Works the same against Hyperion Financial Management and Hyperion Planning too.
SmartView also allows experts to enter custom MDX to go beyond what the query builder allows. (Personally, I think this is really important for exposing the MDX query capability of Essbase!)
Calculation Manager
The second thing was the Calculation Manager to be delivered with the BPM Architect. (I’m going to look at the rest of the BPM Architect later on.) I received a torrent of information on the Calculation Manager so I’ll summarize here. Basically, the Calculation Manager provides a single UI for constructing the logic of HFM and Planning applications (for example, business rules or calc scripts). It will provide a common UI for the common functionality between these two products, while allowing for product-specific capabilities to be exposed as well. There's a lot to consider:
- A visual flowchart-like designer for depicting the logic
- Product-specific or product-neutral renditions of the formulas and conditions being built.
- Common GUI for picking metadata ranges
- Rules can be shared at different scopes: within an app, between apps for a single product, with a goal of providing the ability to have rules that can be shared between products also sharable between products. (Of course, you’ll be able to see where a shared component is reused, as well, since changing it will change all uses of it.)

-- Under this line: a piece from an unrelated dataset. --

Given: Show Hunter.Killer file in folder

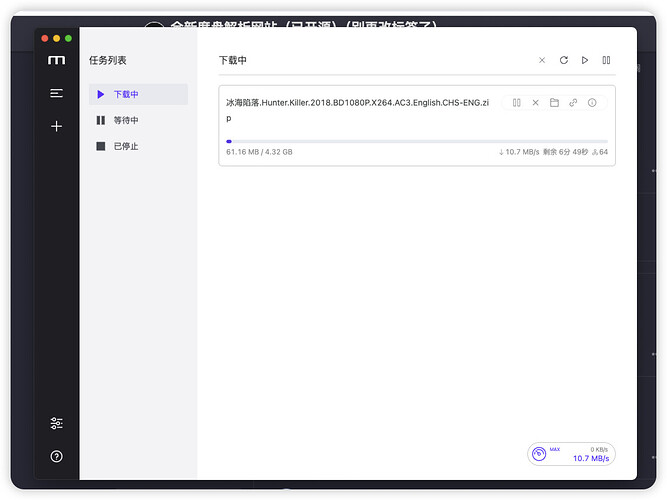Looking at the screenshot, I should [554, 103].
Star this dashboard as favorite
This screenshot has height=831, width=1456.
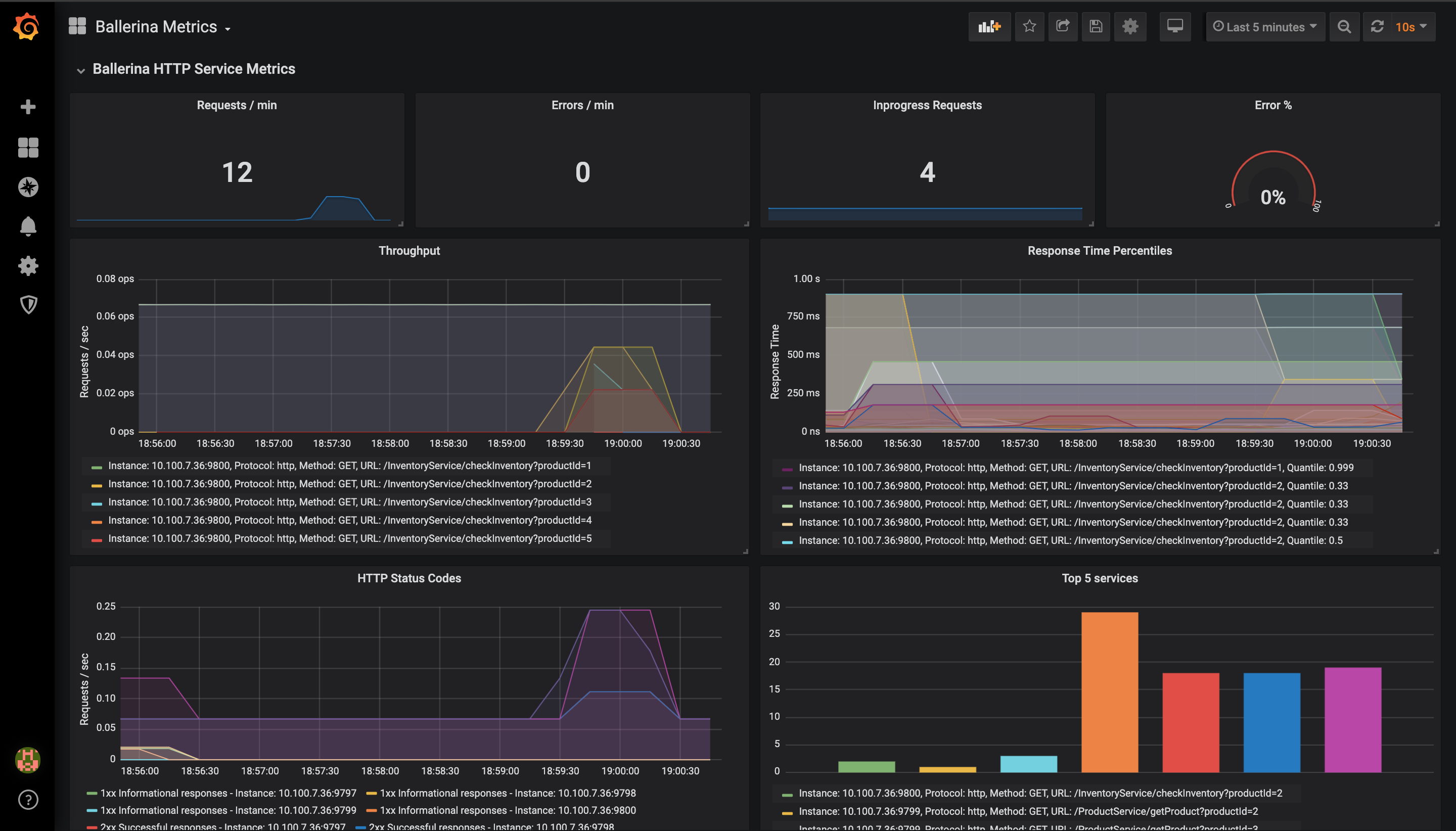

-You can modularize the components by packaging them as common components. These can be shared as well.
- Pre-existing calc scripts, business rules, HFM subroutines can be leverages as components as well
A business user would consider this to be a visual, approachable interface to guide them through the setup of an app. As a software developer, I’d analogize it to an IDE, but it’s far from a write-code-and-compile kind of interface.
So much more to see- I'll need to be disciplined to balance depth of discussion with ability to mention everthing worthwhile.